**WHAT THE TASK ASKS**: Update the HybridBlock thread text from "And to make" up to and including "for efficient computations.", replacing "custom layer" with "user-defined layer", and write out that passage.

**TEXT SHOWN**:
* begin *
And to make the idea of what I need more concrete, I want to implement the pyramid scene parsing pooling (from here) as a custom layer (inheritance from HybridBlock) in which I need to apply pooling in 4 scales (along with convolutions 2D). And to my understanding, I need to know the input layer size, so I can infer correct proposals for kernel/stride sizes in the F.Pooling operator. The point is, I want to test/debug with NDArray and then call hybridize for efficient computations.

Again thank you very much for your answer.

Any updates on this issue?

infer_shape might have been a misnomer because what it does is actually inferring the shapes of parameters, and what you expect as well as the infer_shape that symbol provides is for inferring output shape.

In general, in HybridBlock you shouldn't depend on the exact shape of input, because otherwise it indicates that the computation graph may change depending on the shape, thus rendering it unsuitable for HybridBlock. That said, there are plenty of ways to get around the dependency on the exact value of shape (e.g. special placeholders in reshape, XX_like operators such as zeros_like).

If you could share exactly how you depend on the shape, others and I might be able to help more.

@szha thank you very much for your reply. I am trying to implement the pyramid scene parsing pooling layer, from here . For this implementation one needs to perform max pooling (or other) in a set of scales: a) global pooling, b) 1/2, c) 1/4, d) 1/8, then rescale and then concatenate results. Full details in the arxiv paper. My implementation for this module (am interested only in the pooling module, not the whole network architecture), is the following (works with NDArray, but I cannot call hybridize):

from mxnet import gluon
from mxnet.gluon import  HybridBlock
from mxnet.ndarray import NDArray
from conv2Dnormed import *

class PSP_Pooling(HybridBlock):

    """
    Pyramid Scene Parsing pooling layer, as defined in Zhao et al. 2017 (https://arxiv.org/abs/1612.01105)        
    This is only the pyramid pooling module. 
    INPUT:
        layer of size Nbatch, Nchannel, H, W
    OUTPUT:
        layer of size Nbatch,  Nchannel, H, W. 

    """

    def __init__(self, _nfilters, _norm_type = 'BatchNorm', **kwards):
        HybridBlock.__init__(self,**kwards)

        self.nfilters = _nfilters

        with self.name_scope():

            self.conv1 = gluon.nn.Conv2D(self.nfilters/4,kernel_size=(1,1),padding=0, prefix="_conv1_")
* end *
**INFORMATION PROVIDED**:
* begin *
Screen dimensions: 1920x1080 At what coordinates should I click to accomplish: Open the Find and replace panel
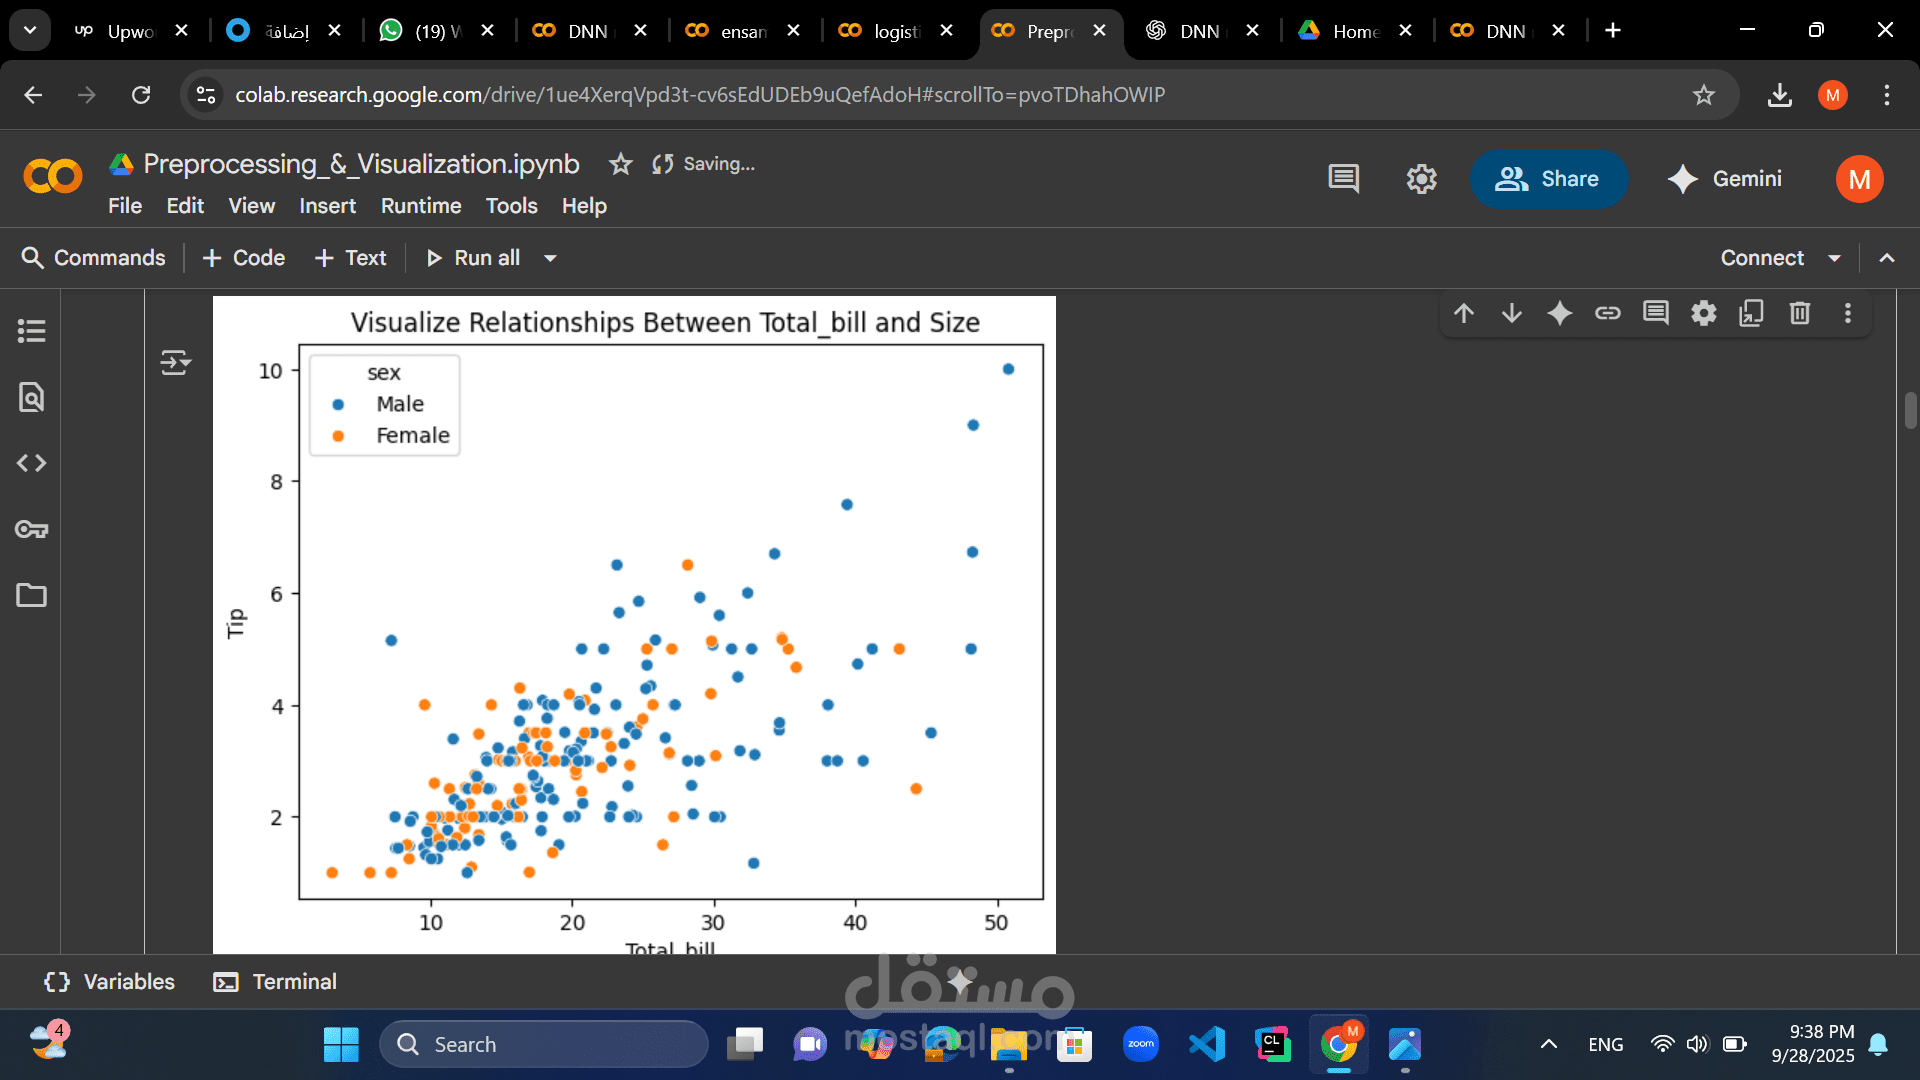31,397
* end *
**EXPECTED OUTPUT**:
And to make the idea of what I need more concrete, I want to implement the pyramid scene parsing pooling (from here) as a user-defined layer (inheritance from HybridBlock) in which I need to apply pooling in 4 scales (along with convolutions 2D). And to my understanding, I need to know the input layer size, so I can infer correct proposals for kernel/stride sizes in the F.Pooling operator. The point is, I want to test/debug with NDArray and then call hybridize for efficient computations.